BRIEF
Tally the lines in the material below that hold the string "computer" and report the tally alone.
──────── DATA FOR REVIEW ────────
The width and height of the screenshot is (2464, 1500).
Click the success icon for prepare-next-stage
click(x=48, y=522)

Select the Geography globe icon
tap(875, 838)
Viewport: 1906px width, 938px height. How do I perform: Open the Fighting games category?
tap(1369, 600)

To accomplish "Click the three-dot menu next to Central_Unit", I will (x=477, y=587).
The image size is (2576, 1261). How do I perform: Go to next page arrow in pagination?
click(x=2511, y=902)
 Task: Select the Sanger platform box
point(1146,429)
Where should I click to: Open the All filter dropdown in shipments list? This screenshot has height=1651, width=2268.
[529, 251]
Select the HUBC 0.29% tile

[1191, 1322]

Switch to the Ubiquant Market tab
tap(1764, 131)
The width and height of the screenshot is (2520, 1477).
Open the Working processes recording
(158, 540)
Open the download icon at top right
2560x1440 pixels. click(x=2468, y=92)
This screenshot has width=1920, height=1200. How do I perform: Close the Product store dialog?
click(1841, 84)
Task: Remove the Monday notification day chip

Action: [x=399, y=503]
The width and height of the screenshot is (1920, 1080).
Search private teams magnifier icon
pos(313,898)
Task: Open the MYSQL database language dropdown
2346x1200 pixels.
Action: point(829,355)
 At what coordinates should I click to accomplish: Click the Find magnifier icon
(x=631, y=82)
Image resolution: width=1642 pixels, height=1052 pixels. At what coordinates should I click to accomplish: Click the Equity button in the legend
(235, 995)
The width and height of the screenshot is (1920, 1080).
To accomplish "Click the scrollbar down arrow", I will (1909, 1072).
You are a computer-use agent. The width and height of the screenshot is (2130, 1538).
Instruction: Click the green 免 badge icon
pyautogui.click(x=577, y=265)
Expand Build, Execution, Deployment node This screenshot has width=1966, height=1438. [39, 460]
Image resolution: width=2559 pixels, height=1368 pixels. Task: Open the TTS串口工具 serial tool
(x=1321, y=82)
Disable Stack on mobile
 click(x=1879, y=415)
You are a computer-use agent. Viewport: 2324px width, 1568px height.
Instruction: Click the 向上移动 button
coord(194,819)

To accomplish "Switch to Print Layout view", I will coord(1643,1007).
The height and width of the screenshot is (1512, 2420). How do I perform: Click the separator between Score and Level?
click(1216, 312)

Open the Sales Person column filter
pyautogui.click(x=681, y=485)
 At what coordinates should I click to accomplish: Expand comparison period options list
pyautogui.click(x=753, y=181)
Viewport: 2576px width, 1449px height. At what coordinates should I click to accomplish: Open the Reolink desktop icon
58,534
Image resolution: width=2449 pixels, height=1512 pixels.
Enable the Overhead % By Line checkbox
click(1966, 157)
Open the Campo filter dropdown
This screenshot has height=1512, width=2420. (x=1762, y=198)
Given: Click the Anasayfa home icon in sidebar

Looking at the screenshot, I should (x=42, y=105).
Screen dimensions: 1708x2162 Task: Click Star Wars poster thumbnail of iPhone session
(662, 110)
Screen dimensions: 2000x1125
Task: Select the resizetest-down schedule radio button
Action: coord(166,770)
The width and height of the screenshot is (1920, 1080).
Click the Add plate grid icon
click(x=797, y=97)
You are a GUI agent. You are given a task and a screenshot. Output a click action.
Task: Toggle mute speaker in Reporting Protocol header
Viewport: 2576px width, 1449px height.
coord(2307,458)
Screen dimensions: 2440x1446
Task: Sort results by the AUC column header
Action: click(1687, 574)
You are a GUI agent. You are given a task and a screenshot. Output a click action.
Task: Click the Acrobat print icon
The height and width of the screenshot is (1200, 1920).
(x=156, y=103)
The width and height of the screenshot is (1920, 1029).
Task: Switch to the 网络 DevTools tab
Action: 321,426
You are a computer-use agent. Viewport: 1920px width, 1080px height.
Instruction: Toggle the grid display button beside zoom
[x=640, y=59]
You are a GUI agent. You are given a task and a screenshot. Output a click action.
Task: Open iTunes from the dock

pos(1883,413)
────────
REPLY TO THE EXERCISE
3